Investment trust | Unit trust | Open-ended investment company | Exchange traded fund | |
Nature of fund | Closed-ended | Open-ended | Open-ended | Open-ended |
Legal structure | Company | Trust | Company | Company |
Investors’ holding | Shares | Units | Shares | Shares |
Pricing frequency | Real time | At valuation point | At valuation point | Real time |
Pricing calculation | Reflects value of underlying investments but driven by supply and demand | Precise value of underlying investments, charges within spread | Precise value of underlying investments, charges shown separately | Based on underlying investments (due to arbitrage activities of ETF manager) |
Stock exchange listing | Listed | Not listed | Listing optional | Listed |
Secondary market | As for ordinary shares | Direct with manager | Direct with manager | As for ordinary shares |
Key advantages and risks of investments trusts
Gearing
Investment trusts are not always constrained by the investment restrictions that apply to most open-ended funds. Specifically, many are free to take on gearing (to borrow additional money to invest). When stock markets are performing well this can boost returns, since share prices tend to appreciate over the longer term. However, it also adds risk as, when share prices fall, the losses of geared funds are multiplied. In practice, investment trusts have had mixed success using gearing as a way to supplement their investment gains. Furthermore, it is sometimes expensive for such funds to borrow money and higher borrowing costs impact the returns their investors will ultimately receive.
Liquidity requirements
Investment trusts have lower liquidity requirements than open-ended funds because they do not have to release capital when their shares are sold. It could be argued that this provides them with a greater ability to make higher-risk and longer-term investments.
The bottom line
Open-ended funds may represent a safer, more liquid choice, but investment trusts may be able to provide superior returns in certain circumstances due to more flexible investment policies. In any case, investors should always compare the merits of different products before use, as both open-ended funds and investment trusts can provide useful and differing investment exposure.

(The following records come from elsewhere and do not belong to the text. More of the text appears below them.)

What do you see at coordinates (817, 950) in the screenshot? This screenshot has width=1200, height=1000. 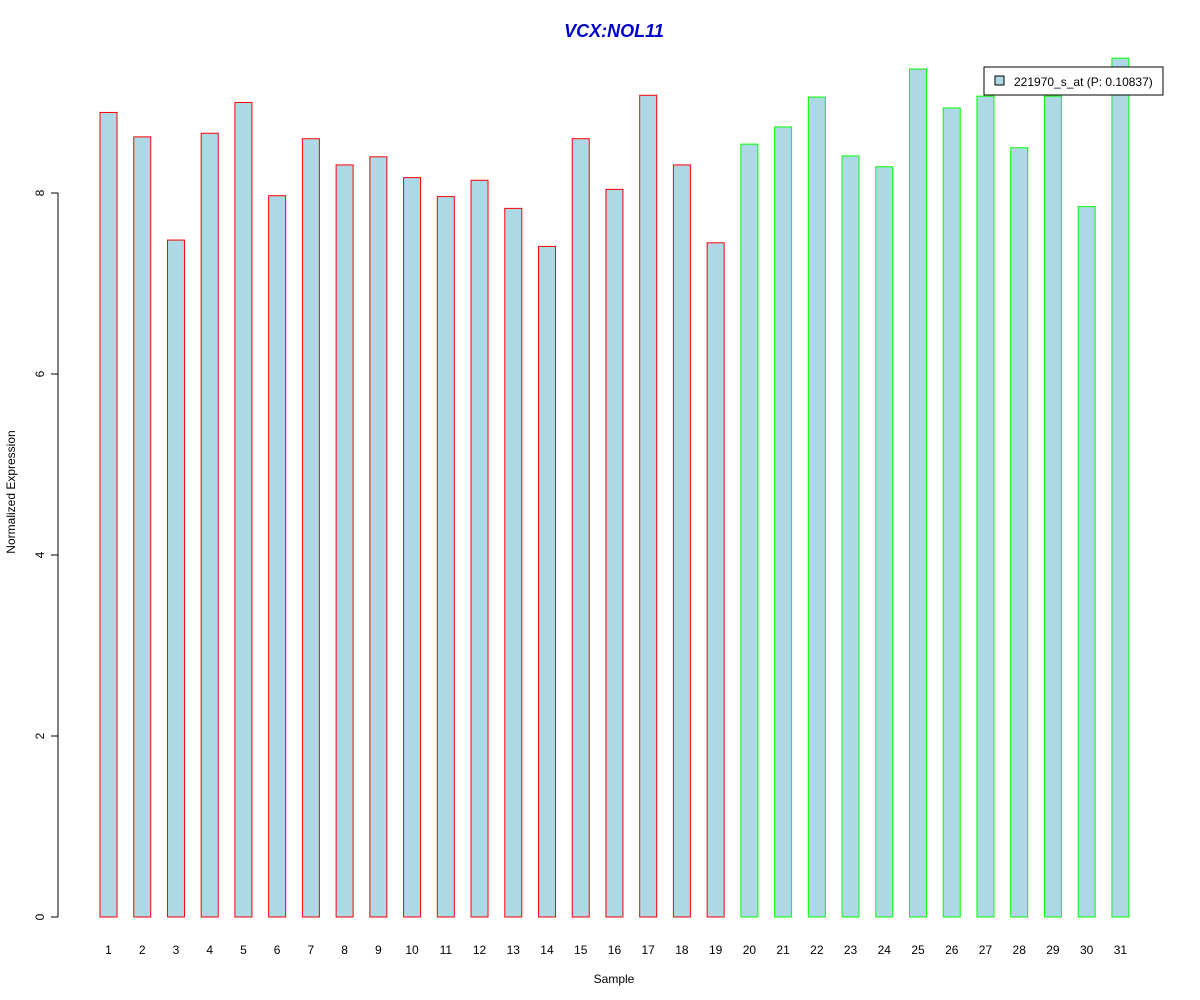 I see `x-tick-label: 22` at bounding box center [817, 950]. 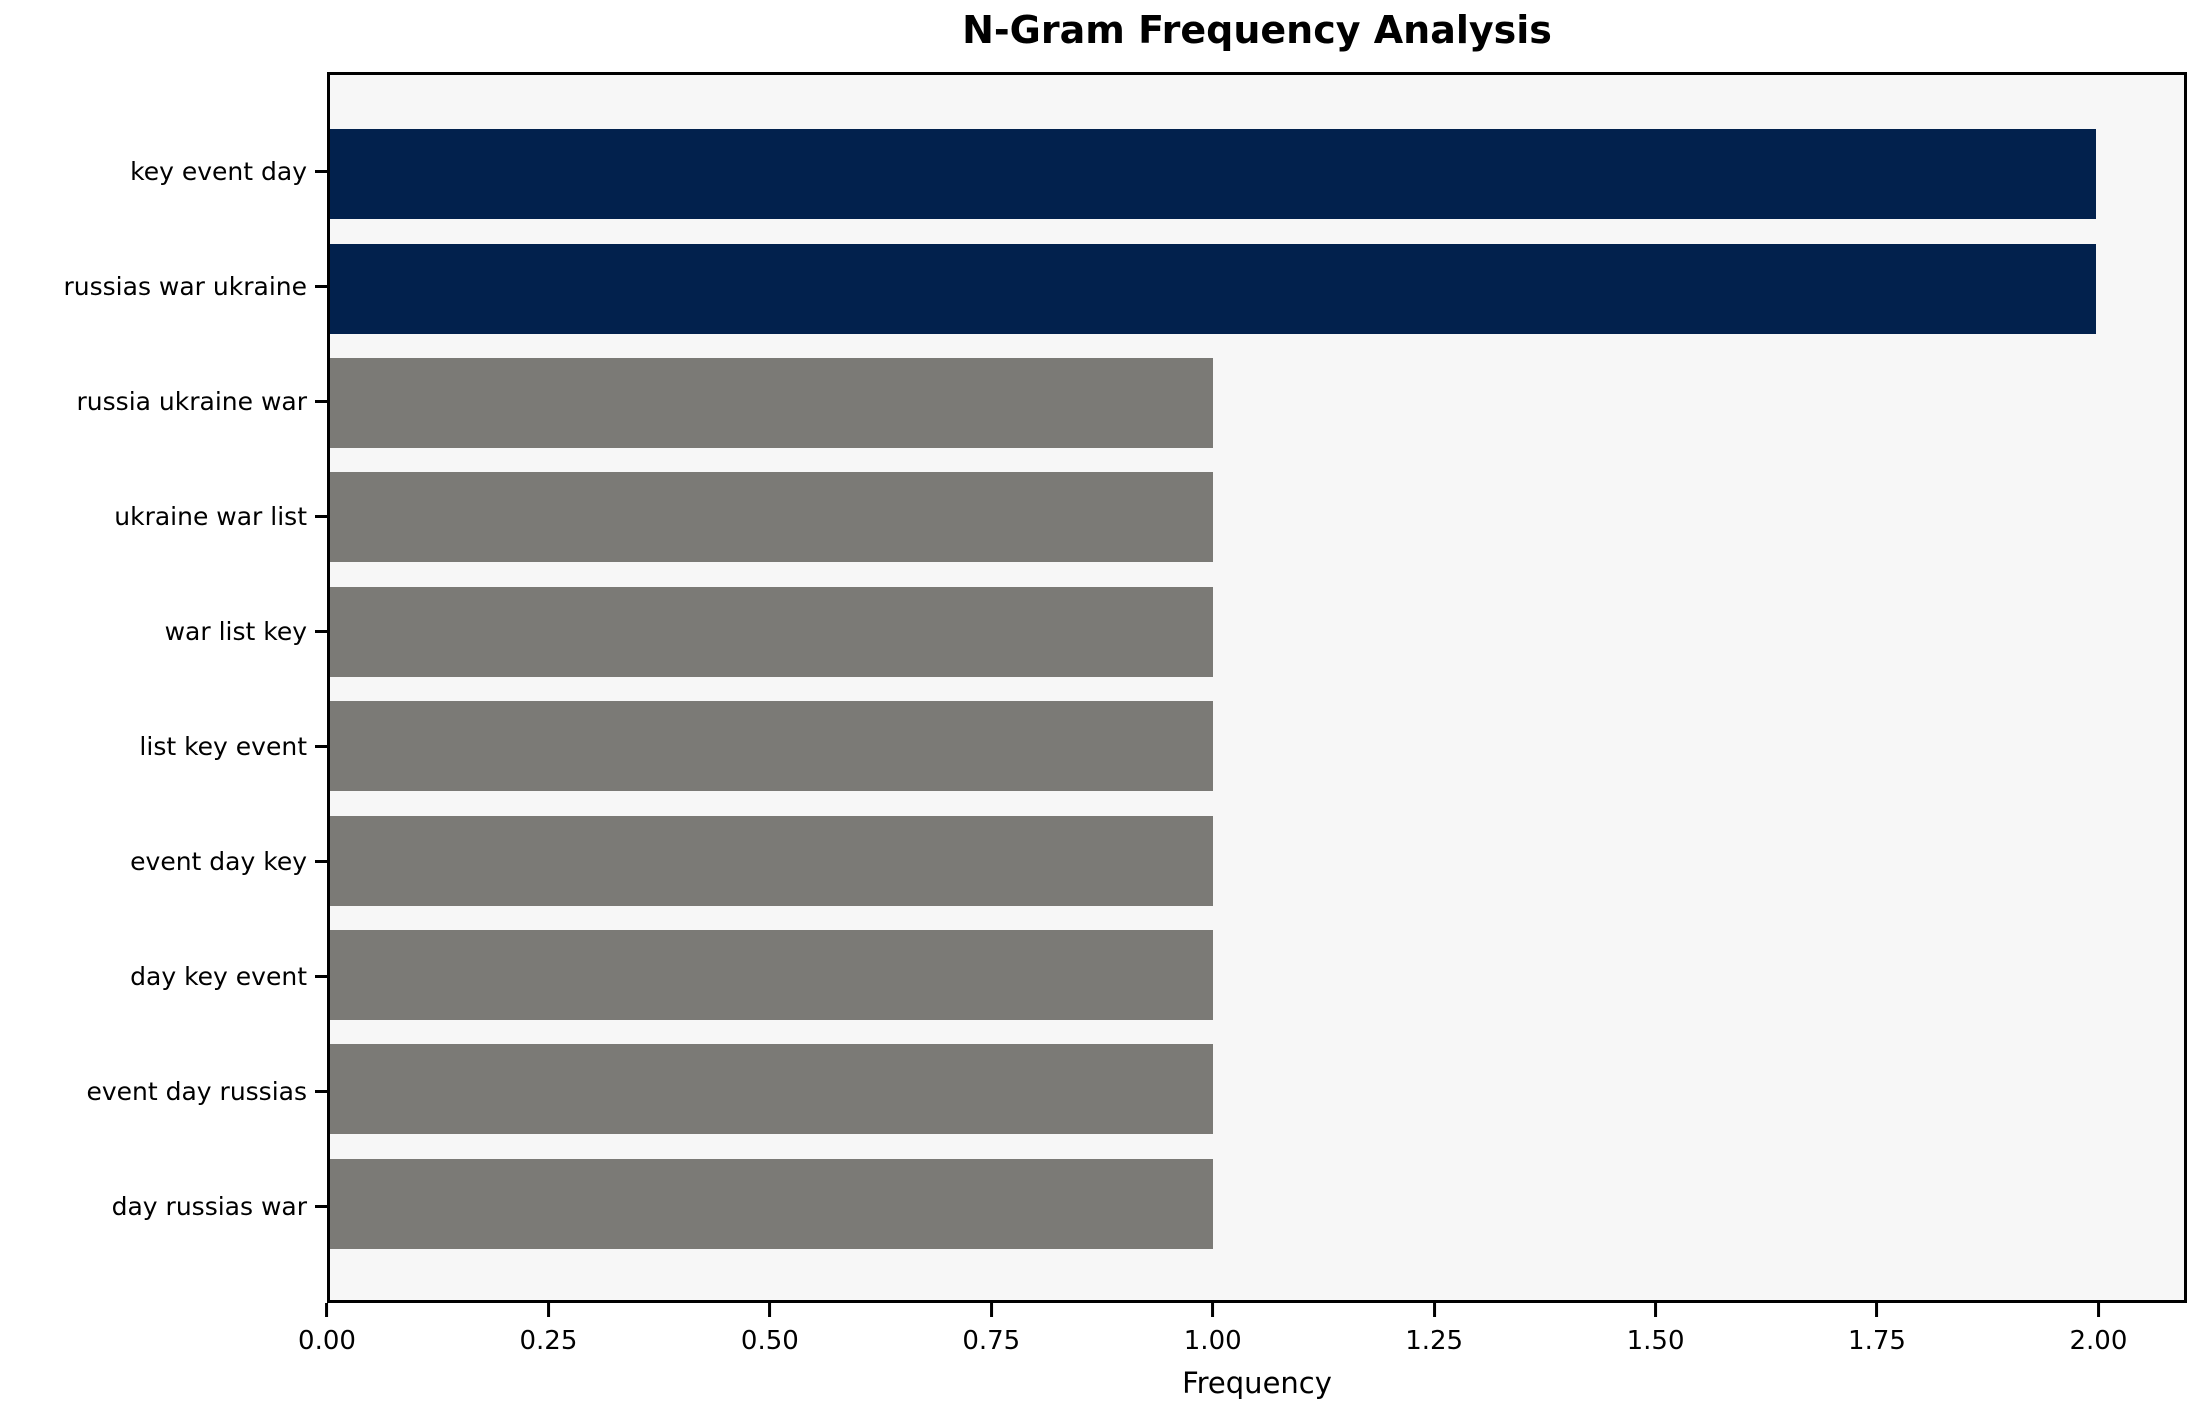 I want to click on x-tick-label: 1.00, so click(x=1212, y=1341). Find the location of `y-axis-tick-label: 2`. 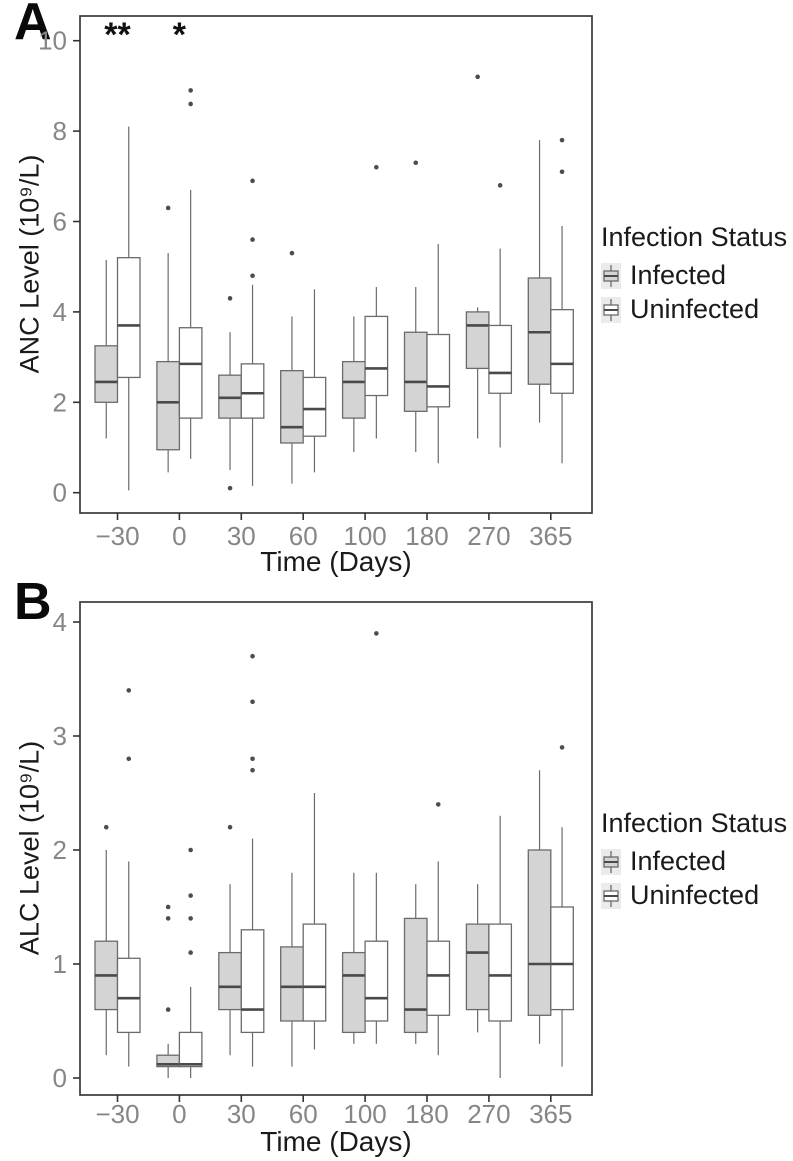

y-axis-tick-label: 2 is located at coordinates (60, 402).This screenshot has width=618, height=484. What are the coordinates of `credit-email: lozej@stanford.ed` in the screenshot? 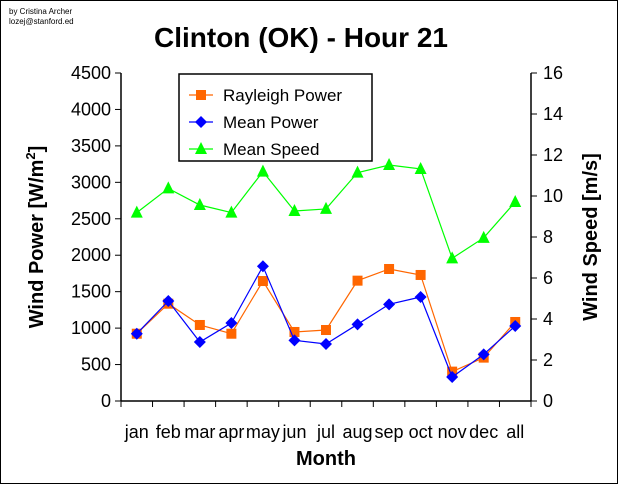 It's located at (42, 22).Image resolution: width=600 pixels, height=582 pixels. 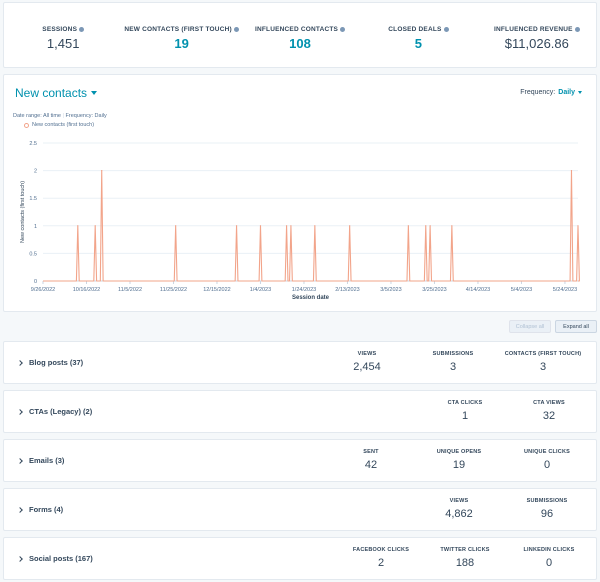 I want to click on x-tick-label: 11/25/2022, so click(x=174, y=290).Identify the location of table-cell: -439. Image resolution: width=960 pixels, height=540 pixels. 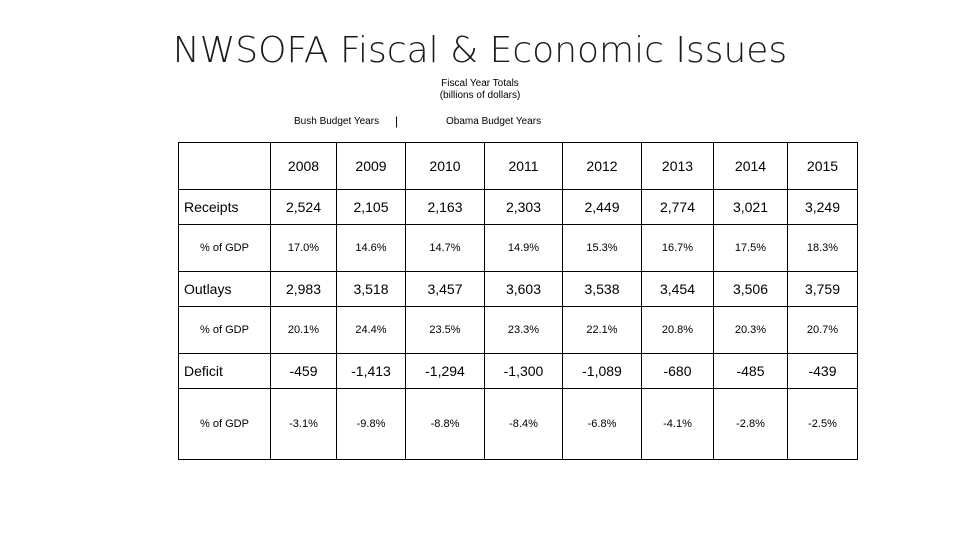
(822, 371).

Open-ended funds | Closed-ended funds |
Price closely reflects the underlying net asset value of the investment | Price is determined by supply and demand, and may trade at a premium or a discount to the mark-to-market value of the fund’s underlying investments. |
There are no restrictions on the amount of shares (or units) funds may issue. The size of the fund will depend on the demand for its units from investors. However, if the fund is becoming too large its manager may choose to prevent it from receiving further investment in consideration of maintaining an ability to efficiently implement its investment strategy. | The trading of shares does not affect the size of the fund. |
Assets may have to be sold to raise cash to pay investors if they decide to liquidate their holdings. | When investors sell, the total amount of money invested in the fund remains the same. |
Jonathan Webster-Smith is a director at Brooks Macdonald
Key points
Both investment trusts and open-ended funds offer practical and affordable ways to gain exposure to a wide range of assets.
Open-ended funds are investment vehicles designed to allow multiple investors to pool their capital to gain investment exposure to other assets.
Investment trusts are not always constrained by the investment restrictions that apply to most open-ended funds.